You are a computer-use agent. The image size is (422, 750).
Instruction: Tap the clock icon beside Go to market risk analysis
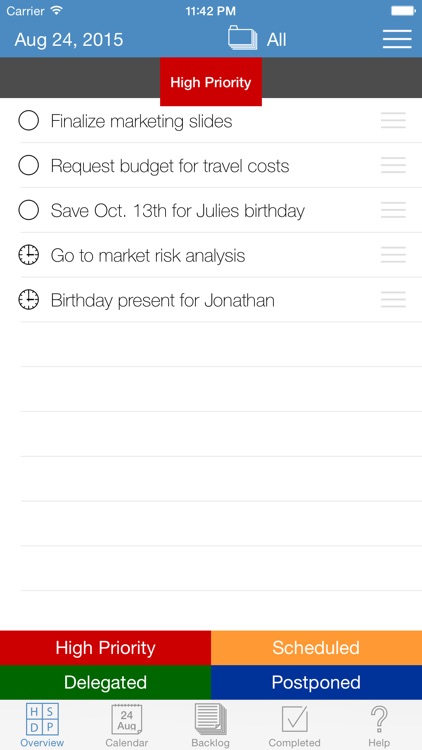click(x=29, y=255)
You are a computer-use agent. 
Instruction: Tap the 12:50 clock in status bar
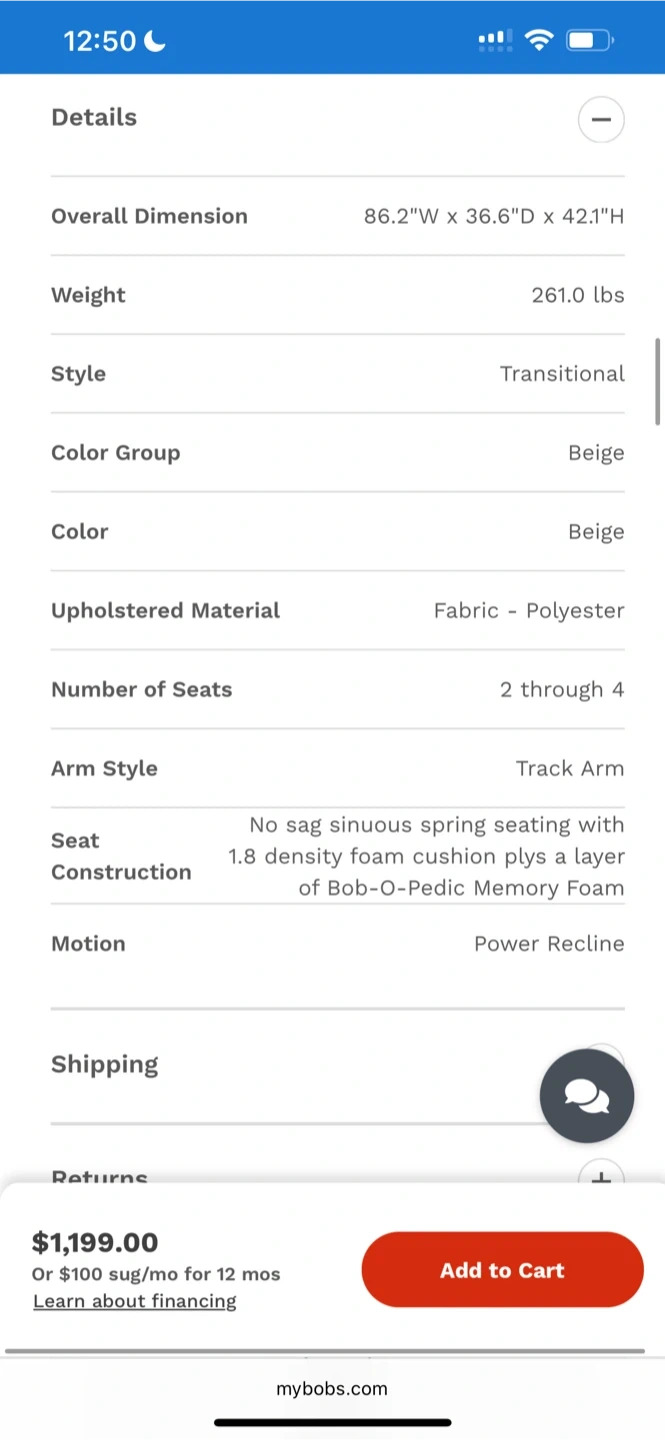(x=100, y=40)
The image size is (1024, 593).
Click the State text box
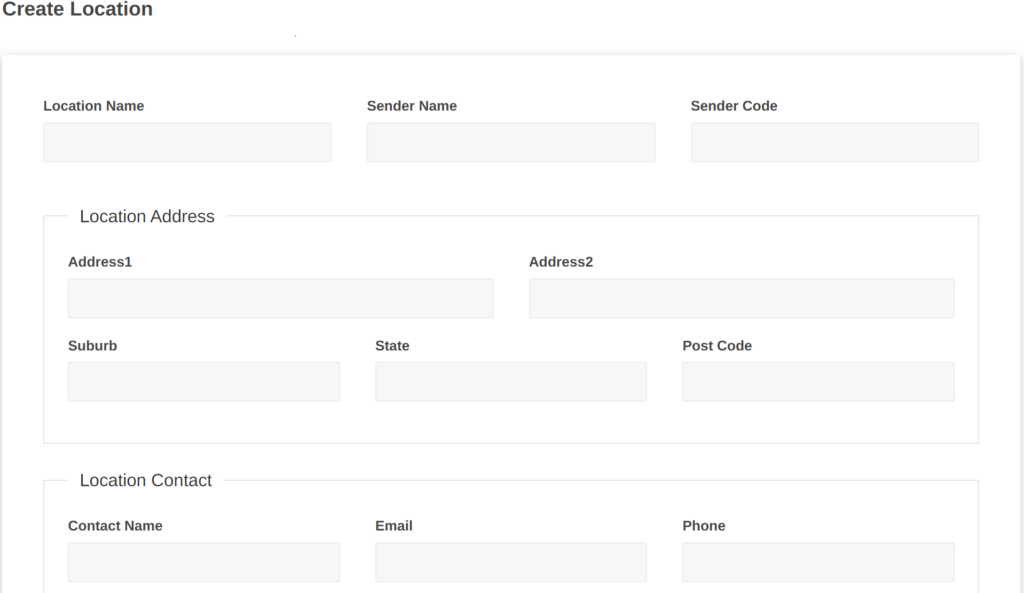[x=510, y=382]
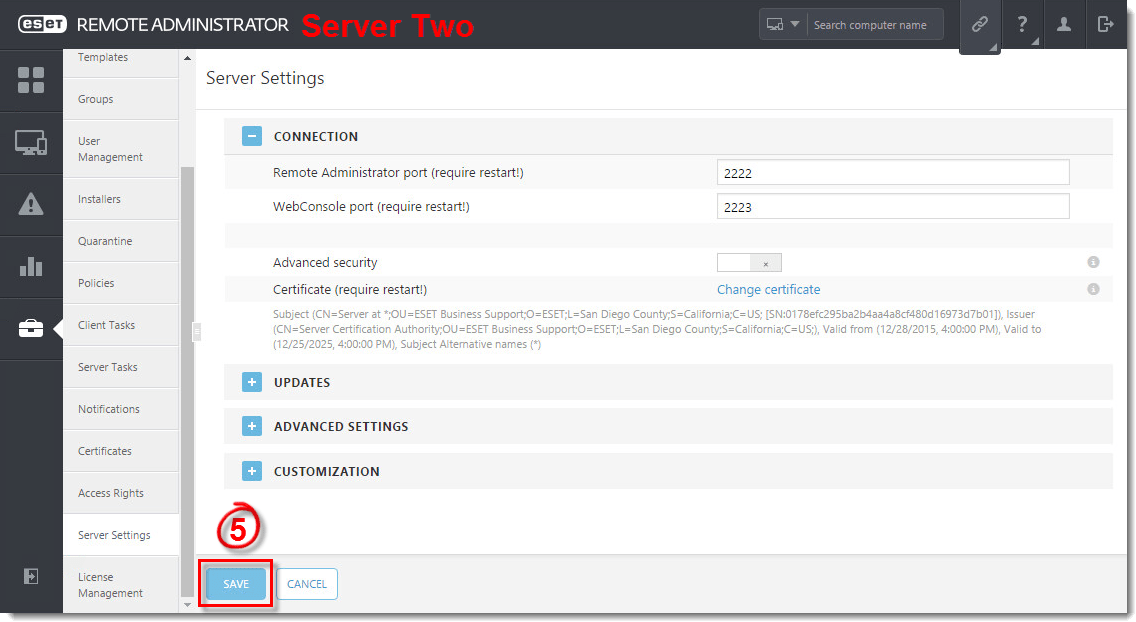Open the Computers icon in left sidebar

(x=31, y=143)
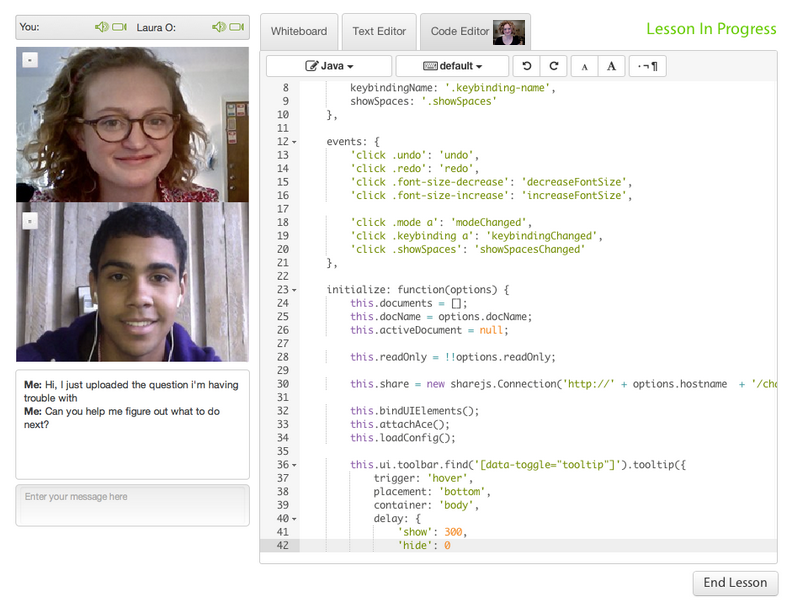Open the Java language mode dropdown
Screen dimensions: 797x606
click(329, 66)
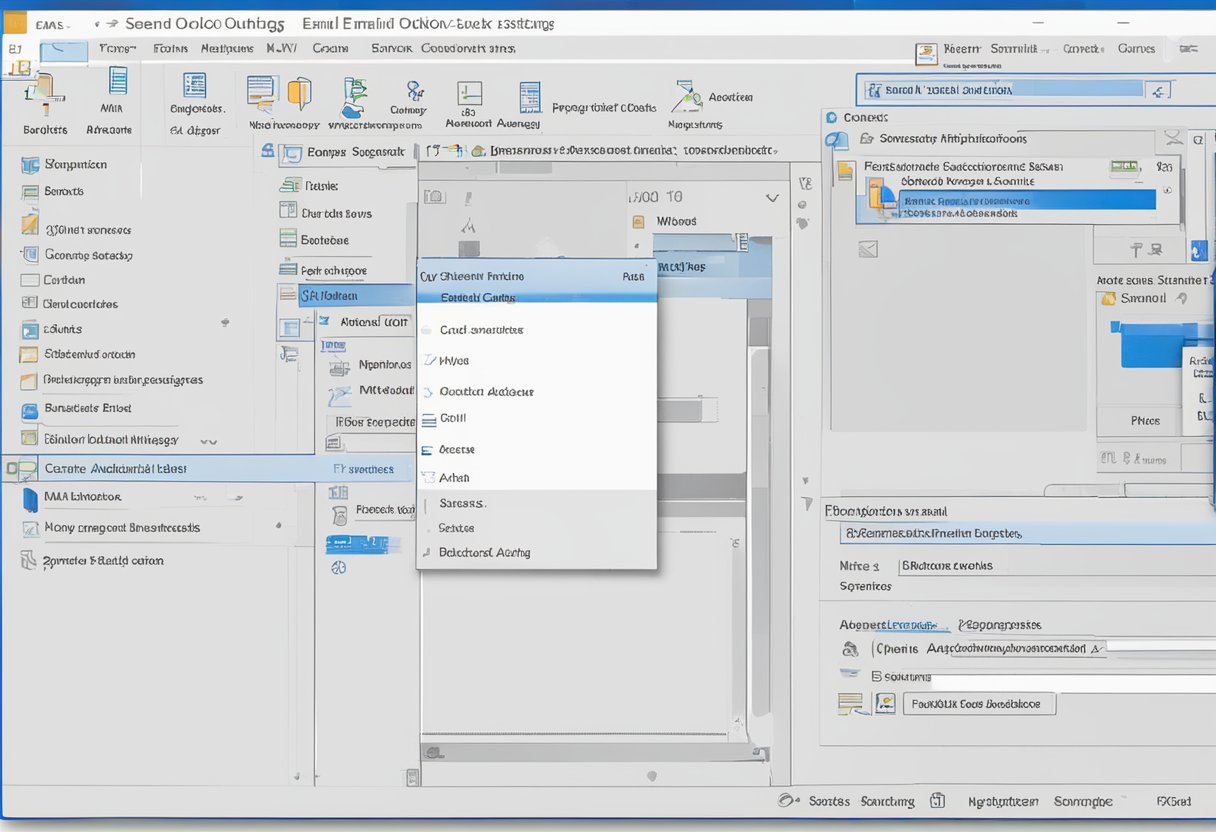
Task: Click the envelope icon in the right panel
Action: tap(867, 248)
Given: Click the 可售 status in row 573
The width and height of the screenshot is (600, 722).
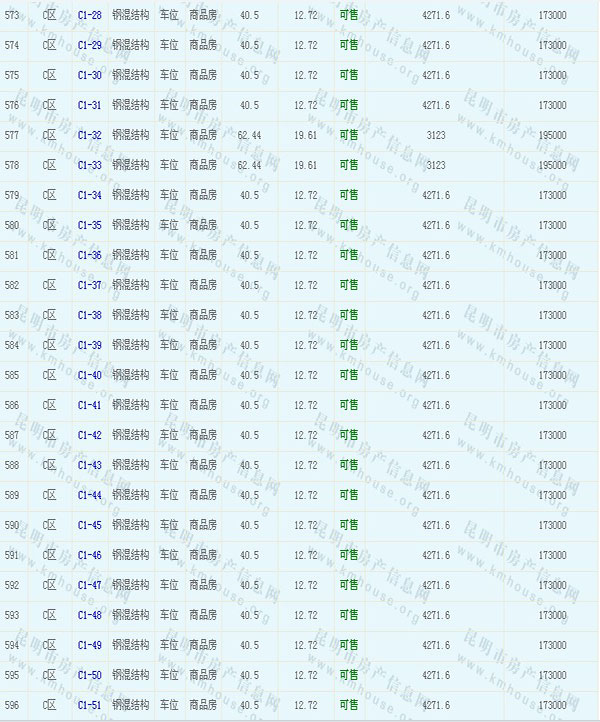Looking at the screenshot, I should click(x=348, y=15).
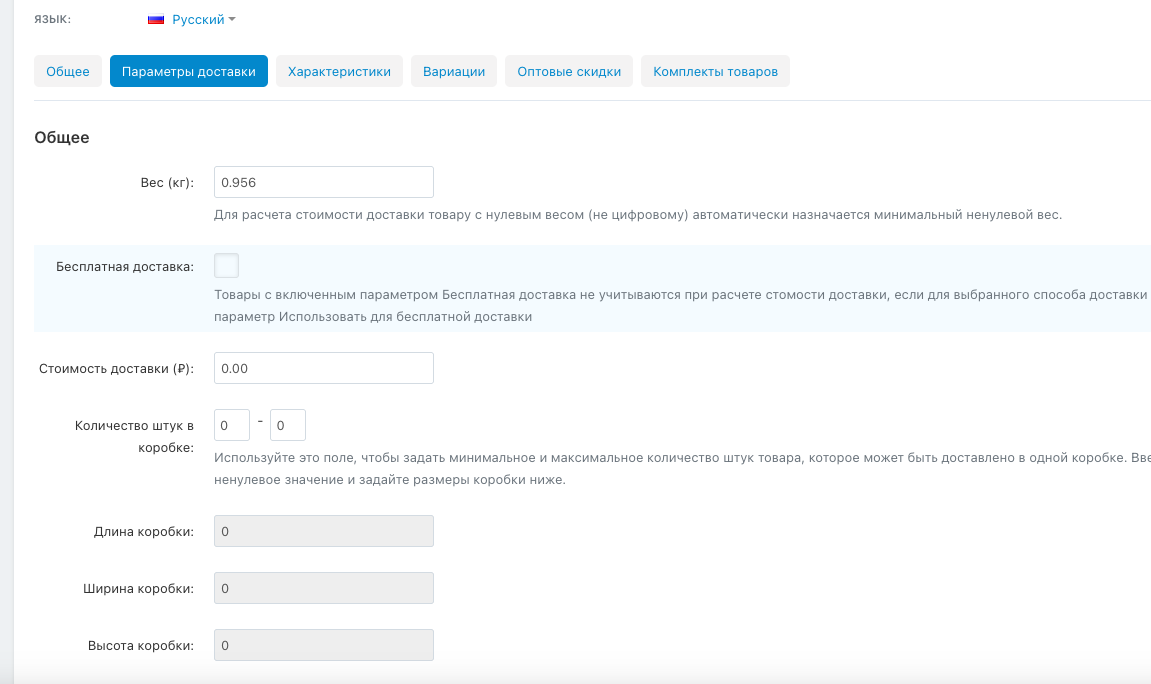
Task: Open the Характеристики tab
Action: pos(339,71)
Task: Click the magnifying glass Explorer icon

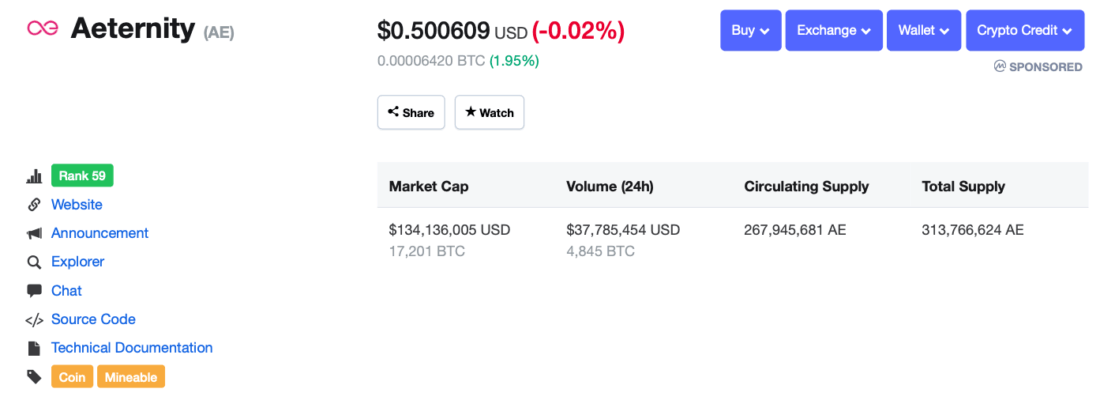Action: click(x=34, y=262)
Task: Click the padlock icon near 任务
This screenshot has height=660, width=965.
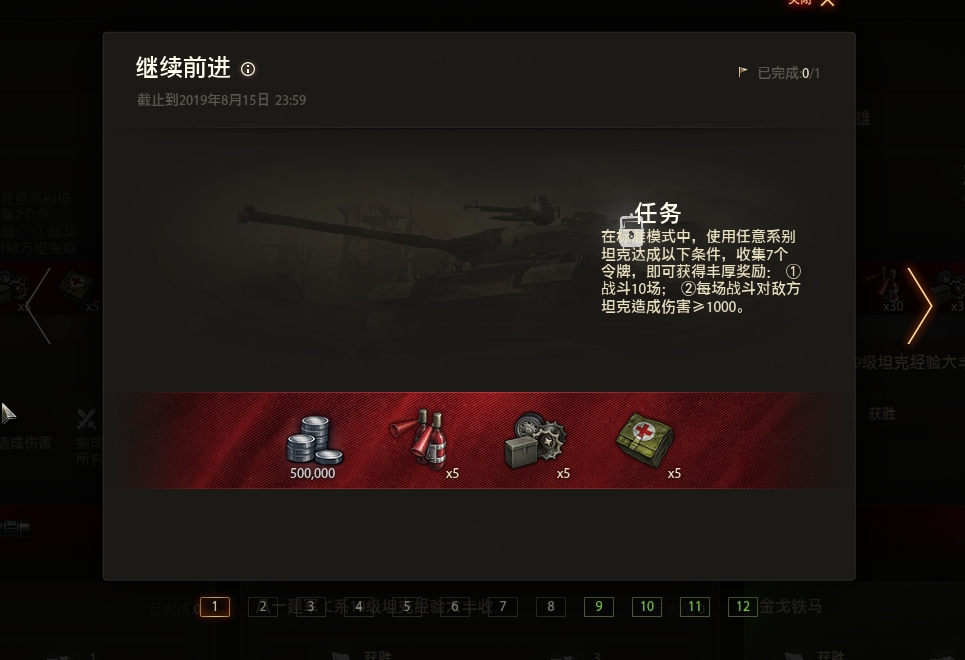Action: pos(631,231)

• WORK REQUIRED: Report every line of the entries that carries the word "size".

• TASK ANSWER:
You are a computer-use agent. The image size is (422, 750).
The image size is (1024, 593).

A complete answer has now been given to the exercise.